== RECORDS FOR THE TASK ==
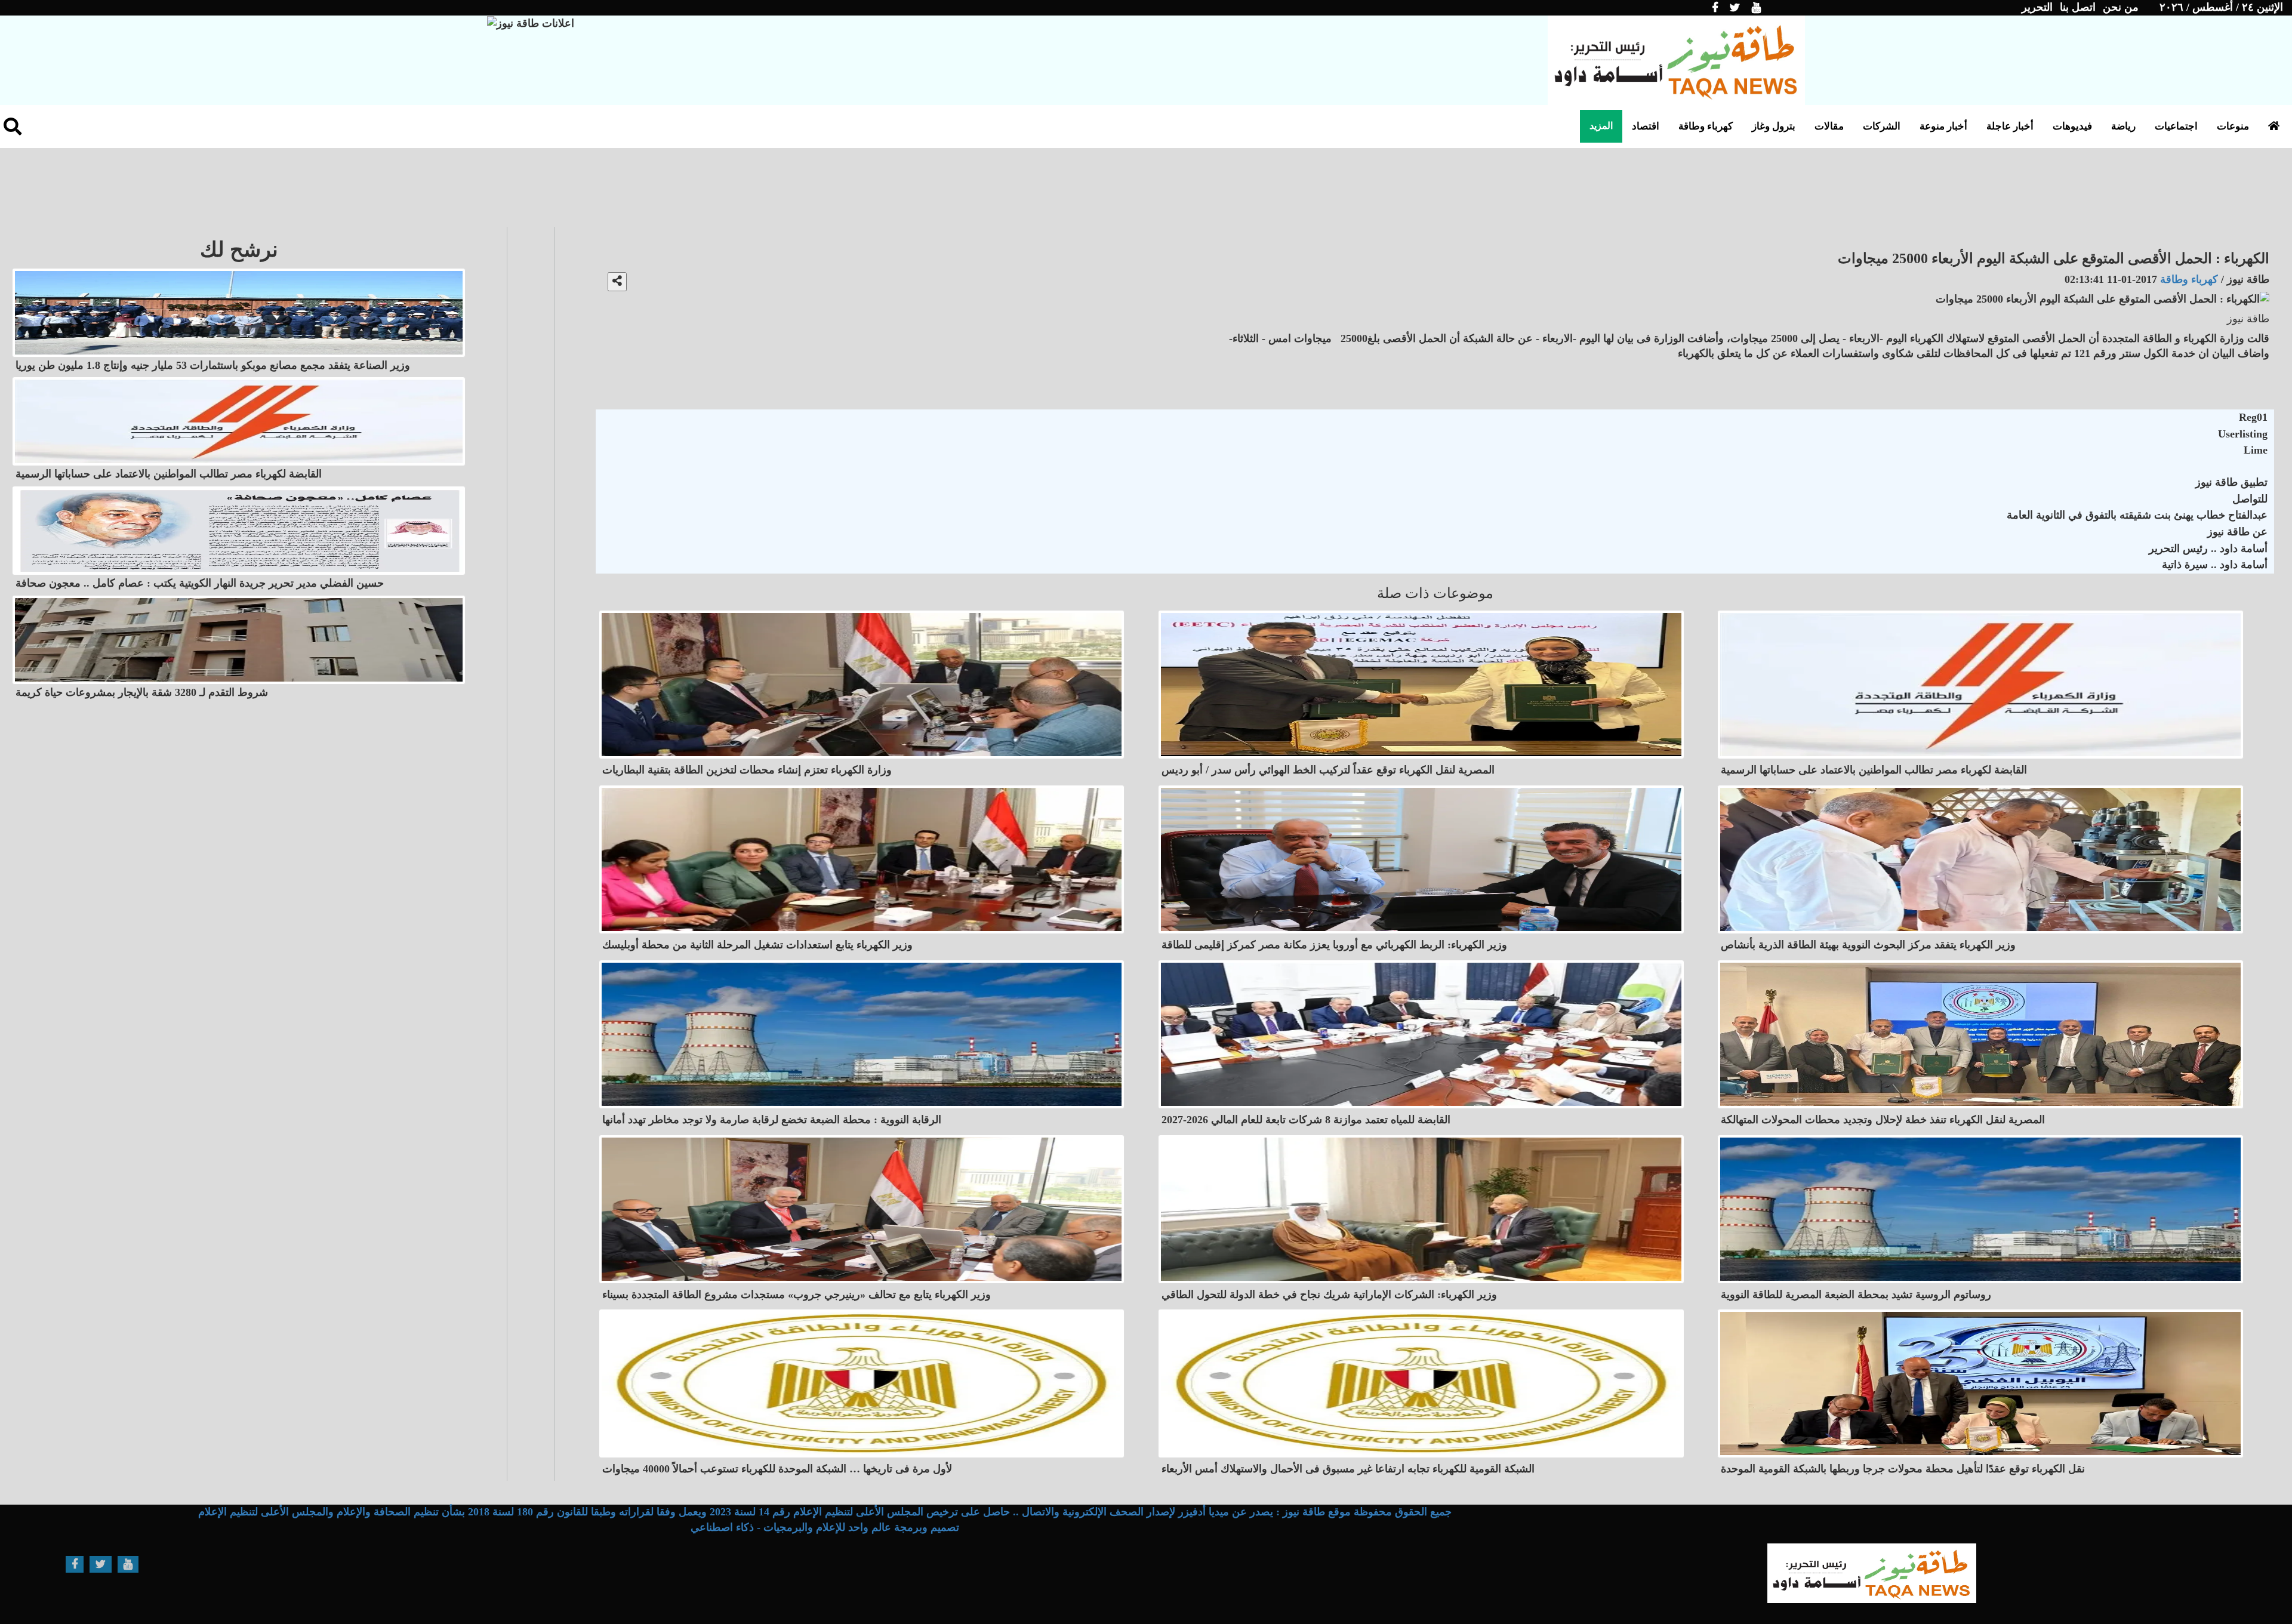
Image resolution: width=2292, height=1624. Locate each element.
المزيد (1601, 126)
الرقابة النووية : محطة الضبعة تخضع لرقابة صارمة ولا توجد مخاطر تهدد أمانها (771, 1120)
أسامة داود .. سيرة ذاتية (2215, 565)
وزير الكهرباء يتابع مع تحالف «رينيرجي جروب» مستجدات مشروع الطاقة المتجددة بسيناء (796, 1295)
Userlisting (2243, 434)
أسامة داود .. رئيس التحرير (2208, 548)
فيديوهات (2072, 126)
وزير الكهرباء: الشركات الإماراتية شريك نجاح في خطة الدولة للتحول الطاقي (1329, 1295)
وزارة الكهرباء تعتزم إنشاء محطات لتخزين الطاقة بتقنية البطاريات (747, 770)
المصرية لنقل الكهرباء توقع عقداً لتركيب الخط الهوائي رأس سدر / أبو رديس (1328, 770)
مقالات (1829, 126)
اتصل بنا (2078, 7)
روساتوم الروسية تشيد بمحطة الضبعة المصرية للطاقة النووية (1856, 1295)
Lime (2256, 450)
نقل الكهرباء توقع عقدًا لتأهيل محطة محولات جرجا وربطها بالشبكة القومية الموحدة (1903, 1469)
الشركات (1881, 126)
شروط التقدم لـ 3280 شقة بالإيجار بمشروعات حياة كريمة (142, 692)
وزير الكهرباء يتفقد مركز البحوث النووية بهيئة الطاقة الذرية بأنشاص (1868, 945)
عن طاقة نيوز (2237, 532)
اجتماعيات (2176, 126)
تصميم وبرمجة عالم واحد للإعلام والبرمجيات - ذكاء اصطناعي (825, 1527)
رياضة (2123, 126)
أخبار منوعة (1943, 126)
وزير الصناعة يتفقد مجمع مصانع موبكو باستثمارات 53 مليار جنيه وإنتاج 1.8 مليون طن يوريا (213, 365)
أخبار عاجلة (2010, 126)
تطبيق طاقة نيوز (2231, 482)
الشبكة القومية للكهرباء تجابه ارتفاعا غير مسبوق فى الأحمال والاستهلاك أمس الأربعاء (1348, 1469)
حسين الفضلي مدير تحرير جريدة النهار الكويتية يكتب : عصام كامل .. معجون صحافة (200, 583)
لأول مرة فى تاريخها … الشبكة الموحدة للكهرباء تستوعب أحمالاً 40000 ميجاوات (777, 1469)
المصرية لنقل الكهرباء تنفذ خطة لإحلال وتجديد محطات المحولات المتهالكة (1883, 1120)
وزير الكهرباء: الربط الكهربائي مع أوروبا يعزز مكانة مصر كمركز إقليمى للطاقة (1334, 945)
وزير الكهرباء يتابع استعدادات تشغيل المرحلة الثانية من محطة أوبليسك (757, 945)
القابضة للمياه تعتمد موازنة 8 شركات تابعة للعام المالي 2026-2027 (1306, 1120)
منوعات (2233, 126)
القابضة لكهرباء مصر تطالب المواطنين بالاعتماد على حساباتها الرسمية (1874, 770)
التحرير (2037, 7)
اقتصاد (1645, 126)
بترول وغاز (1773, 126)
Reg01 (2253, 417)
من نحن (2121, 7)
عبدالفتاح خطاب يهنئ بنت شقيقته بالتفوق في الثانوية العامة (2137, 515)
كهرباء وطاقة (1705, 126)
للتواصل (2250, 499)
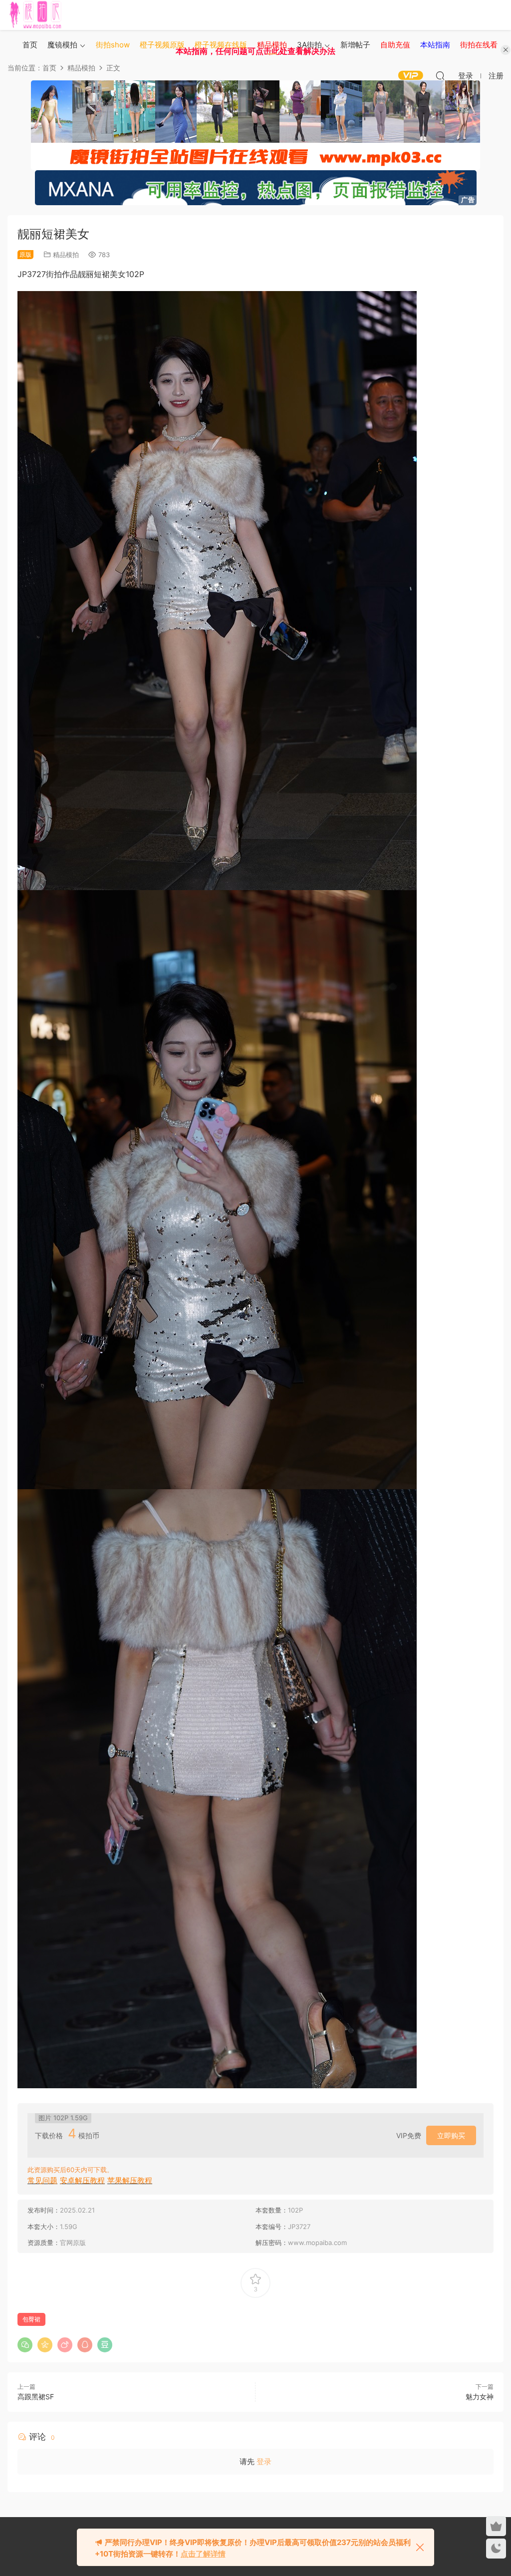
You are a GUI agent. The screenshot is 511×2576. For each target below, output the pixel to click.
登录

== EXERCISE BRIEF ==
A complete answer gives every line of the records holding "داود".

== EXERCISE ANSWER ==
أسامة داود .. سيرة ذاتية (2215, 565)
أسامة داود .. رئيس التحرير (2208, 548)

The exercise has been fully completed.